(INFORMATION PROVIDED begins)

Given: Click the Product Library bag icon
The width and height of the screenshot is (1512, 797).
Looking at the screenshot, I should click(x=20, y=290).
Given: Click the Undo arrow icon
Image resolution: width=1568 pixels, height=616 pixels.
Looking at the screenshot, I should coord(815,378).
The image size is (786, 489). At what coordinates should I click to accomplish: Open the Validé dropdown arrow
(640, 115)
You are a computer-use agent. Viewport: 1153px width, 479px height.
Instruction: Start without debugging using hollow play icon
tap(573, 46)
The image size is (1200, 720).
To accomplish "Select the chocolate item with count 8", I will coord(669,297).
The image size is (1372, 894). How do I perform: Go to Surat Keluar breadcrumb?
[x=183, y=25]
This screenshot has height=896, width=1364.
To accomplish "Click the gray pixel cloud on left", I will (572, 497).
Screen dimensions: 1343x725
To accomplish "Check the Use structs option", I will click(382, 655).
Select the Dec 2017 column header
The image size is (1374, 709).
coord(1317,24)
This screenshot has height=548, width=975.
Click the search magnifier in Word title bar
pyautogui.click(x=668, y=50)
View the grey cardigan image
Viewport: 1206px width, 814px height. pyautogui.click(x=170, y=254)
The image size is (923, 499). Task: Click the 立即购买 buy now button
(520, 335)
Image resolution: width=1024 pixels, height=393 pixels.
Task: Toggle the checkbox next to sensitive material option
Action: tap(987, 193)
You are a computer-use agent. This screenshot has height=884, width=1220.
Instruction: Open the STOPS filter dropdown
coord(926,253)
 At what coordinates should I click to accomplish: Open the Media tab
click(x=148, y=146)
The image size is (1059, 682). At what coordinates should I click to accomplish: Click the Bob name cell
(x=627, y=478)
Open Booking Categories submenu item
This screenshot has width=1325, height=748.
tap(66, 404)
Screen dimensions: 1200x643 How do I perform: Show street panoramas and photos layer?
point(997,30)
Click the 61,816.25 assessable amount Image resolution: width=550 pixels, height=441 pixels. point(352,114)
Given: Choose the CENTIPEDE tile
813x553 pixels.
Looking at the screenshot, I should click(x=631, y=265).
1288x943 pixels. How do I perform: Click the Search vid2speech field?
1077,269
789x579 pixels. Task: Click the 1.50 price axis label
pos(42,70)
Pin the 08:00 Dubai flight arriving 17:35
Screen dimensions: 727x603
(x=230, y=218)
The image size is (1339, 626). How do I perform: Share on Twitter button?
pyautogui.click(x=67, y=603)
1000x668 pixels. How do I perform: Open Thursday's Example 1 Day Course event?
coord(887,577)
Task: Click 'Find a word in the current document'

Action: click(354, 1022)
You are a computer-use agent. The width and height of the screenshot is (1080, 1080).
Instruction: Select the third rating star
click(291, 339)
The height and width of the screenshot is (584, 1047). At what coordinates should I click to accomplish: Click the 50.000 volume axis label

(INFORMATION PROVIDED ends)

* WORK ITEM *
Your task is to collect every line above that contains the word "computer".

* ANSWER BOX *
You are a computer-use agent. Viewport: 1153px width, 479px height.
You are a computer-use agent. This screenshot has height=884, width=1220.
You are a computer-use agent. The width and height of the screenshot is (1080, 1080).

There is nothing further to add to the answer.